Provided entries:
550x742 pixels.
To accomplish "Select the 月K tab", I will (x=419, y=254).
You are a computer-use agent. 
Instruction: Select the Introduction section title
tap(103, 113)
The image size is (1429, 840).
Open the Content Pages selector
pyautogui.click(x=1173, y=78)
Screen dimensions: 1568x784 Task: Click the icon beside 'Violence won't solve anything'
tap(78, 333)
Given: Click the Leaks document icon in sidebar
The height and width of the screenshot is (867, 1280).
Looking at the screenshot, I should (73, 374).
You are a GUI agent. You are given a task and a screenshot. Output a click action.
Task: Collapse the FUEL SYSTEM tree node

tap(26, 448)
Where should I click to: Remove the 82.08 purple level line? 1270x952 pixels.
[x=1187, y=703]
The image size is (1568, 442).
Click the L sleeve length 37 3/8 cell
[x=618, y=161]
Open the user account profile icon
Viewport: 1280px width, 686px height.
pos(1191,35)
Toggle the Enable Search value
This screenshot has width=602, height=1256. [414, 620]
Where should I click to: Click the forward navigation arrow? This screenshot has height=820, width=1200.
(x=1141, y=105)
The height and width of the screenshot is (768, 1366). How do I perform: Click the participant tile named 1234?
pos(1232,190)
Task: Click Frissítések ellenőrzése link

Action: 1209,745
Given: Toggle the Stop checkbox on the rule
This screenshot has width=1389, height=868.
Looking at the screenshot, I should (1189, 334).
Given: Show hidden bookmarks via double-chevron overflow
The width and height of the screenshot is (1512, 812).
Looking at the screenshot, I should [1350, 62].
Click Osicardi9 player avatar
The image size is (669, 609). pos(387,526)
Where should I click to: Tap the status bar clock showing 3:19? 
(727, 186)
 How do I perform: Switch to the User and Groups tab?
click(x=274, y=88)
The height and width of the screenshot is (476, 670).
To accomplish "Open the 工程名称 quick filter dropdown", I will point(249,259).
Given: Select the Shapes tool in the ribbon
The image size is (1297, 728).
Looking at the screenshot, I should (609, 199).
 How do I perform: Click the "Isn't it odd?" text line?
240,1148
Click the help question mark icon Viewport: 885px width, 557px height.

Task prompt:
Reproduce the listing above character for character.

Exercise output:
550x742 pixels.
To accomplish "Select the 月K tab", I will (x=419, y=254).
You are a computer-use agent. 
Instruction: Select the Introduction section title
tap(103, 113)
The image size is (1429, 840).
Open the Content Pages selector
pyautogui.click(x=1173, y=78)
Screen dimensions: 1568x784 Task: Click the icon beside 'Violence won't solve anything'
tap(78, 333)
Given: Click the Leaks document icon in sidebar
The height and width of the screenshot is (867, 1280).
Looking at the screenshot, I should (73, 374).
You are a GUI agent. You are given a task and a screenshot. Output a click action.
Task: Collapse the FUEL SYSTEM tree node

tap(26, 448)
Where should I click to: Remove the 82.08 purple level line? 1270x952 pixels.
[x=1187, y=703]
The image size is (1568, 442).
Click the L sleeve length 37 3/8 cell
[x=618, y=161]
Open the user account profile icon
Viewport: 1280px width, 686px height.
pos(1191,35)
Toggle the Enable Search value
This screenshot has width=602, height=1256. [414, 620]
Where should I click to: Click the forward navigation arrow? This screenshot has height=820, width=1200.
(x=1141, y=105)
The height and width of the screenshot is (768, 1366). How do I perform: Click the participant tile named 1234?
pos(1232,190)
Task: Click Frissítések ellenőrzése link

Action: 1209,745
Given: Toggle the Stop checkbox on the rule
This screenshot has width=1389, height=868.
Looking at the screenshot, I should (1189, 334).
Given: Show hidden bookmarks via double-chevron overflow
The width and height of the screenshot is (1512, 812).
Looking at the screenshot, I should [1350, 62].
Click Osicardi9 player avatar
The image size is (669, 609). pos(387,526)
Where should I click to: Tap the status bar clock showing 3:19? 
(727, 186)
 How do I perform: Switch to the User and Groups tab?
click(x=274, y=88)
The height and width of the screenshot is (476, 670).
To accomplish "Open the 工程名称 quick filter dropdown", I will point(249,259).
Given: Select the Shapes tool in the ribbon
The image size is (1297, 728).
Looking at the screenshot, I should (609, 199).
 How do I perform: Click the "Isn't it odd?" text line?
240,1148
Click the help question mark icon Viewport: 885px width, 557px height.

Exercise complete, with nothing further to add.